Head further out, to the commuting suburbs, and the picture is as sparse as ever. If you want an Evening Standard in Zones 4, 5 or 6, you're probably going to have to head to your nearest major supermarket. We're talking major, the ones with the big car parks, so they're few and far between. And out here there's been almost no attempt whatsoever to broaden the distribution network since relaunch four weeks ago. In Romford you still have to head for Sainsburys or Asda, in Ruislip to a single southern Sainsbury, and in Purley a lonely Tesco Extra. Who's going to bother? in Bow, where I live, the only place I can get a Standard is my local Tesco in Bromley-by-Bow. It's not somewhere I'd ever go daily, even if I worked from home. Even worse, the pile of Standards is located in a box beyond the entrance barrier, so popping in for a freebie paper and then leaving would make me look extremely shifty. As part of a supposed 'distribution network' this supermarket option is bloody useless, even tokenistic.

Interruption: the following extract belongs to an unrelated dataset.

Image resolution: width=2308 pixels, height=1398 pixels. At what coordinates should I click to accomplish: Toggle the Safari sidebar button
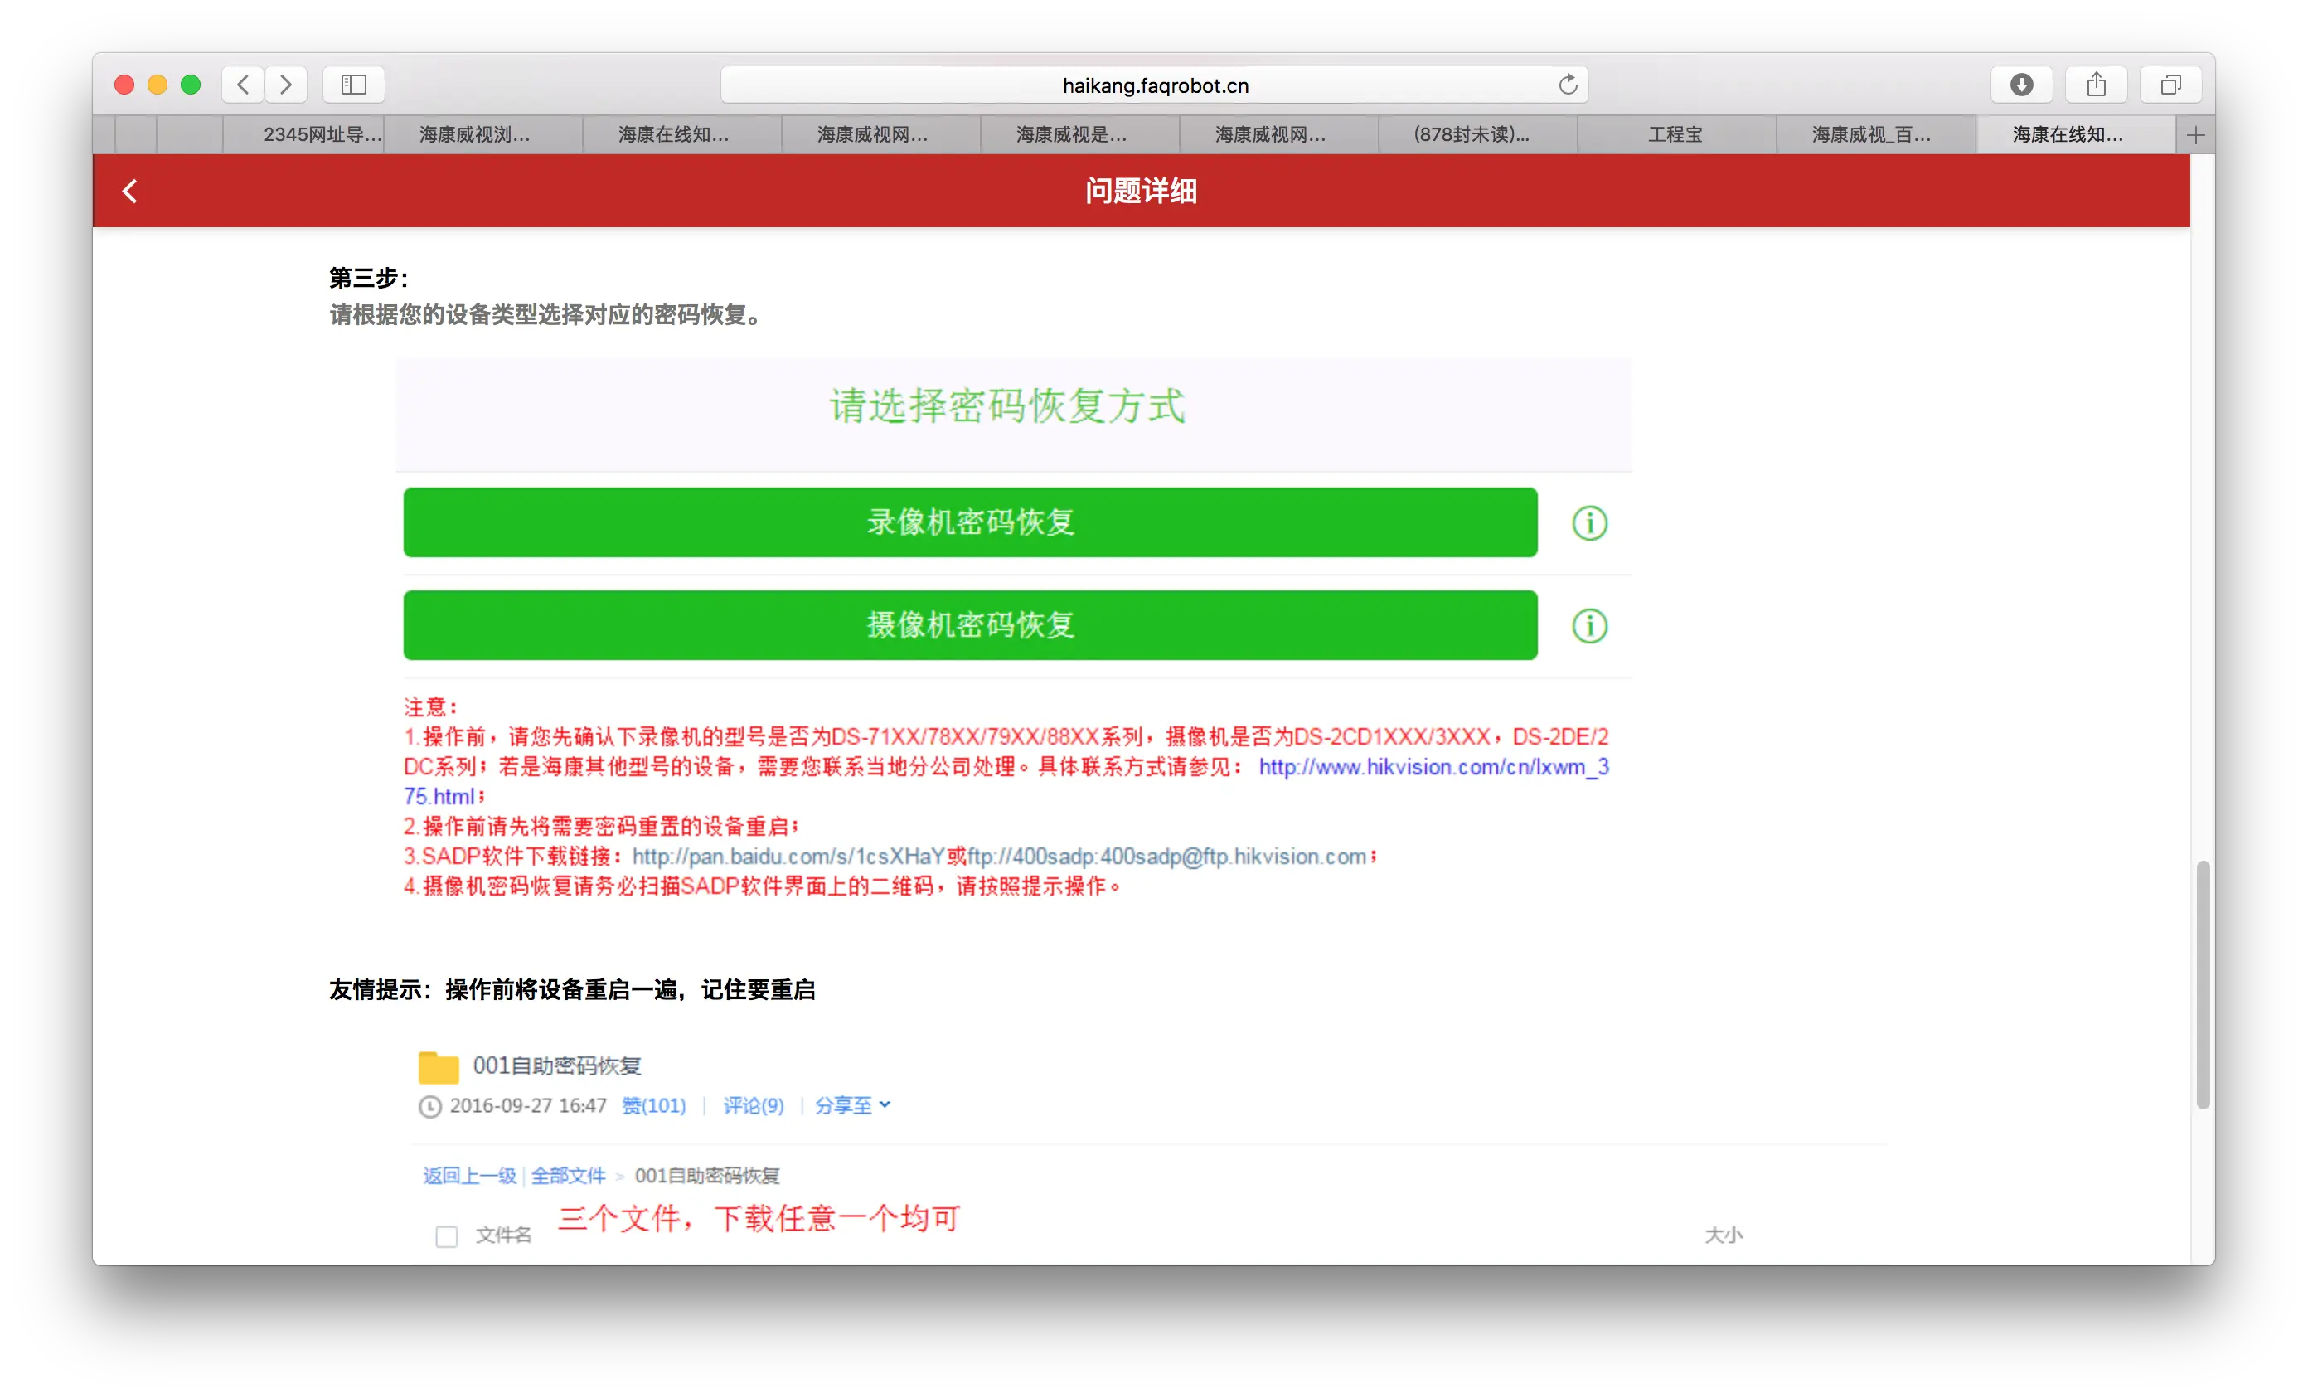click(353, 85)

One more thing. The Standard's availability map now includes additional information about which edition of the paper you'll get where. In Central London you'll get both versions - the First Edition which hits newsstands at lunchtime and the West End Final which appears later in the afternoon. But step outside Zone 1 and you'll only find a copy of the First Edition, even if it's six o'clock in the evening. If Prince William gets engaged at lunchtime, readers at Kings Cross will read about it in their evening paper but readers in Islington will still see the earlier headline. Ditto there's a world of difference between Vauxhall (both) and Oval (first) only, and between Baker Street (new news) and St John's Wood (old news). Essentially, if you're not a homebound Central London commuter then you're a second class ES citizen. I remember the days, not so long ago, when an orange and white van would pull up outside Bow Church DLR in the evening rush hour to deliver extra copies of the latest edition for the local populace to read. Those days are gone.
Having switched to publishing an un-paid-for freesheet, I guess it makes economic sense for the Evening Standard to cut its distribution costs to the bone. But the end result, even after a month of improvement, remains unimpressively parochial for a supposedly pan-London newspaper.